EXTRACTED TEXT:
Three Southern Towns Where Trains Run Up Main Street.
By Herb Hiller
Americans don’t ride American trains for getting anywhere fast. Okay, maybe in the Northeast, but we surely don’t ride coach through the South expecting overnight sleep. Instead of lullabies, we get lurch-inducing railbeds.
On the other hand, rewards come from looking out windows while slicing through woods, through suburbs, and often through decayed industrial zones targeted for smart growth.
Towns first grew around depots. Trains still typically arrive downtown, sometimes underground at grand stations or atop curving viaducts where steel wheels on steel rails screech their arrival.
Trains remain among us powerful and champion like. Windows are big. Views bigger. We might be anywhere we see.
And so it happened that after enough times riding north from my home in Florida, three Southern towns where tracks run up main street compelled my visits.

TASKS TO COMPLETE:
A - In the rows from the line with "Task: Click into the Company name field" up to and including the line with "tap(370, 98)", swap "screenshot" for "screen capture" and write those lines out again with nothing else changed.
B - Write what comes next in the article about Southern towns where trains run up main street, picking up after its last sentence.

AVAILABLE RECORDS:
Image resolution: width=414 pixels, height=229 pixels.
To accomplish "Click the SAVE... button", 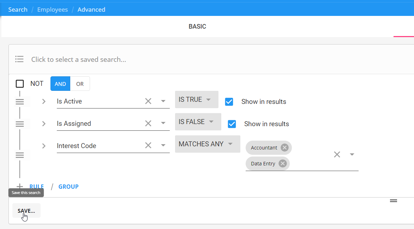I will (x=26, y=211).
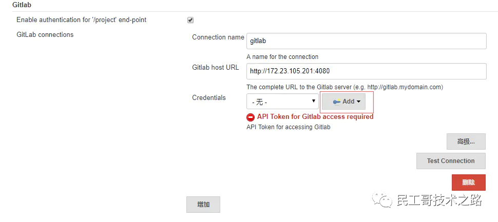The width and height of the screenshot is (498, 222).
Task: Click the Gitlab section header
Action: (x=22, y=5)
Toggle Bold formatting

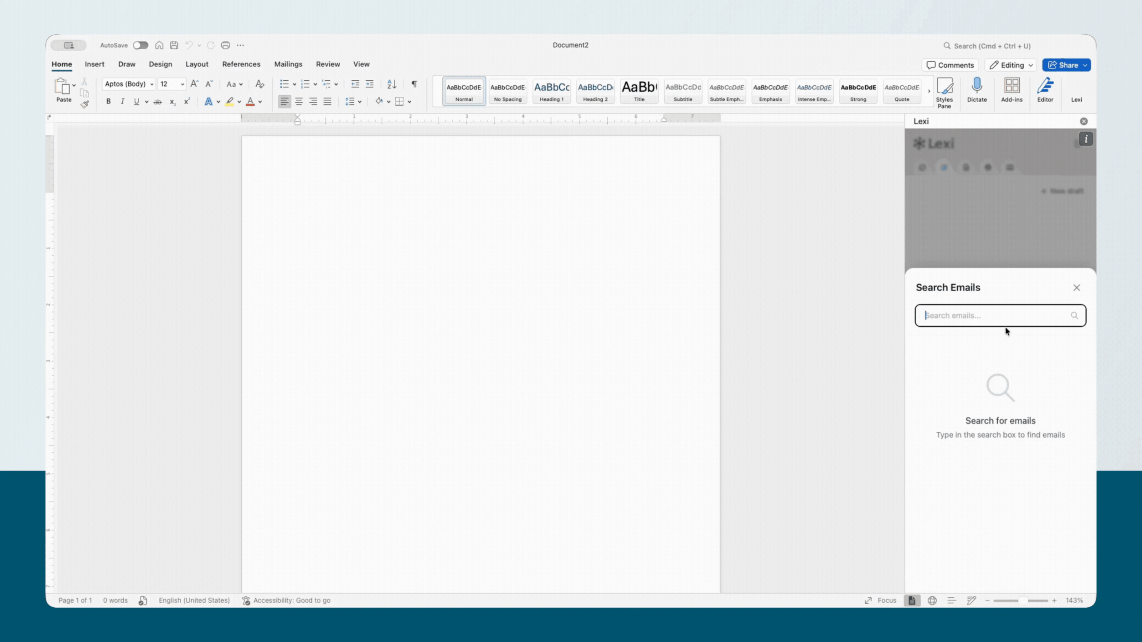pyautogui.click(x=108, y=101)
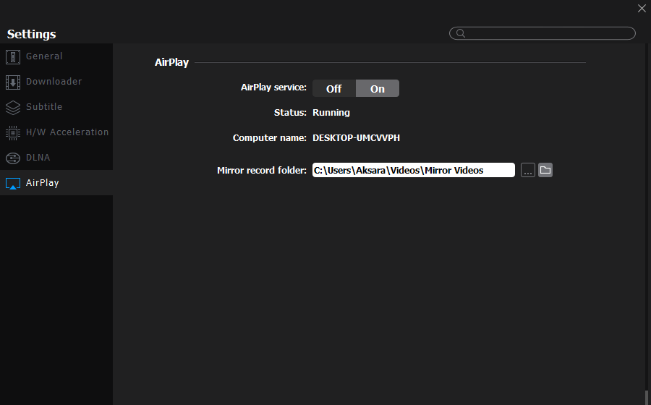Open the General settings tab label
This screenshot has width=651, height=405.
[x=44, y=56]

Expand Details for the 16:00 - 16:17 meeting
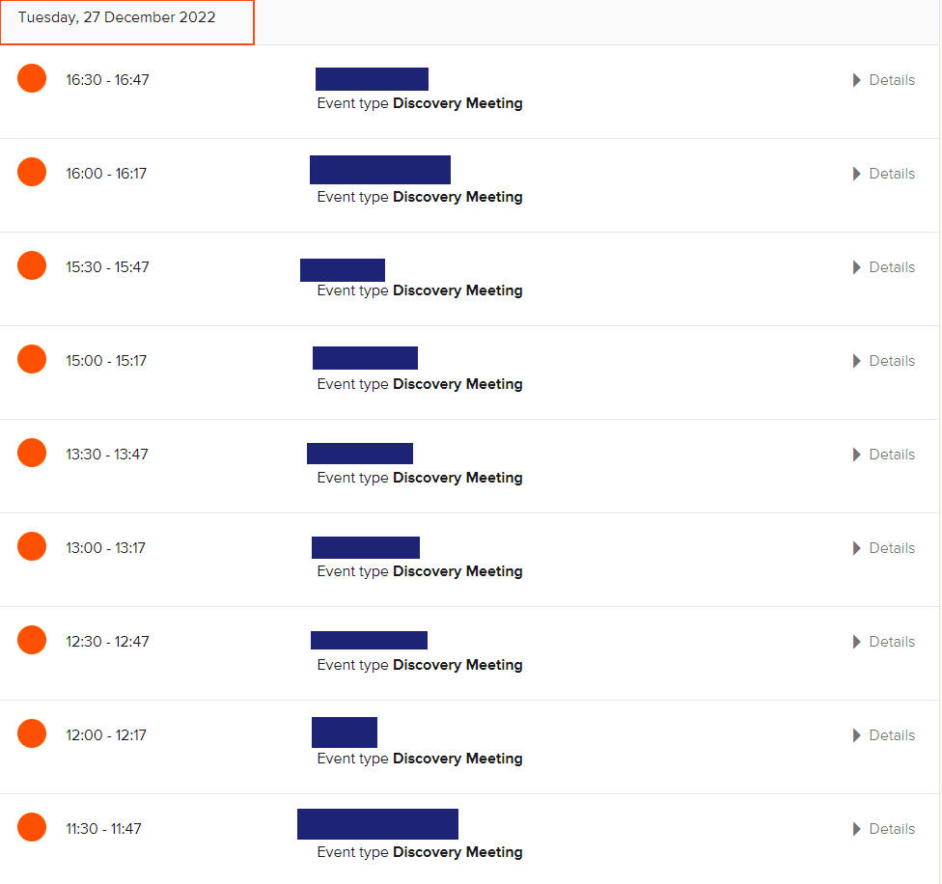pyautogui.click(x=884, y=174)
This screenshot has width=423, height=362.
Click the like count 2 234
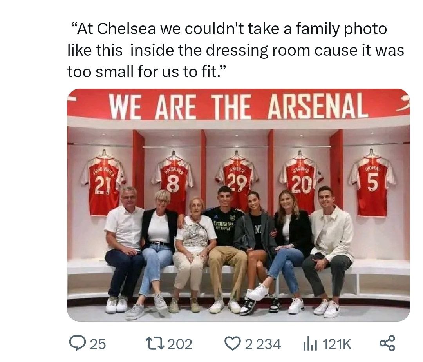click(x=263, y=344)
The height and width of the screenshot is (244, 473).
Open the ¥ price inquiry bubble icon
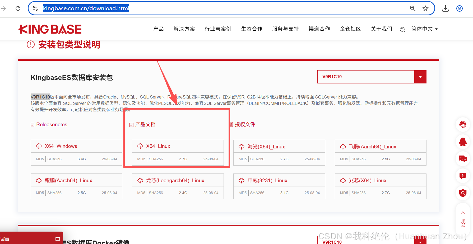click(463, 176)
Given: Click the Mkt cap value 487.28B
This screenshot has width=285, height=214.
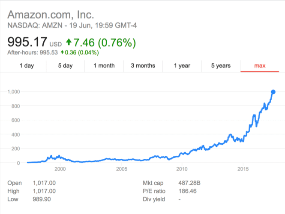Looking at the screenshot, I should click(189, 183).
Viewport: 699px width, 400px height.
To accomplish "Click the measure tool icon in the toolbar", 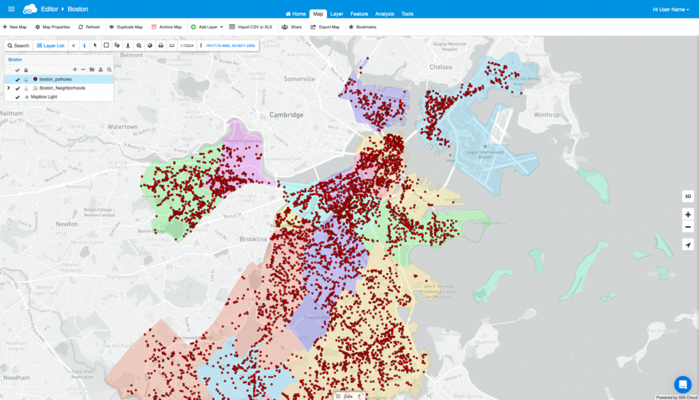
---
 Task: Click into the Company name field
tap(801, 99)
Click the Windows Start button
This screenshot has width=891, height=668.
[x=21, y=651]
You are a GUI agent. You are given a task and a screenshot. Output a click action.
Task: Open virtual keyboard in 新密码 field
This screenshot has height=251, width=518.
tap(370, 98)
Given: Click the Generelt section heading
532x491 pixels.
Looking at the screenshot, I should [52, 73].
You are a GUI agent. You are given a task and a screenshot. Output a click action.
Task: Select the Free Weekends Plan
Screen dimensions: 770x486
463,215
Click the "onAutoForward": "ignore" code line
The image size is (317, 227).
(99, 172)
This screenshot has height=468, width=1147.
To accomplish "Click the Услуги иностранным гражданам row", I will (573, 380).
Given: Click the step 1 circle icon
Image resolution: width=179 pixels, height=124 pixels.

ANSWERS TO THE TASKS:
A -
 Task: Click into the Company name field
tap(801, 99)
Click the Windows Start button
This screen capture has width=891, height=668.
[x=21, y=651]
You are a GUI agent. You are given a task and a screen capture. Output a click action.
Task: Open virtual keyboard in 新密码 field
This screen capture has height=251, width=518.
tap(370, 98)

B -
I wondered how people coped with having to idle at crossings or the noise at night. On the other hand, given that trains have been around a long time, how important might they be to people who live in these places?
In 2013, I scheduled a trip to Ashland, Virginia, Yemassee, South Carolina, and Southern Pines, North Carolina to find out.
The trip wasn’t easily arranged. No single service includes stops in all three towns. From home, I rode the Silver Meteor to Yemassee. Onward from there to Richmond for the transfer to Amtrak’s Northeast Regional Service to Ashland (and a few days later again for meetings in Baltimore). From Baltimore I rode the Silver Star to Southern Pines and home.
To make this schedule work, I arrived overnight from Yemassee at Richmond’s suburban station 4:25 in the morning. I had booked myself to Ashland on the 8 o’clock but decided on the 7:00 instead.
The station agent reviewed my entire itinerary. “You do this yourself,” he asked. I said yes. “Wow! he said. “You’re some kind of train-riding bandito!”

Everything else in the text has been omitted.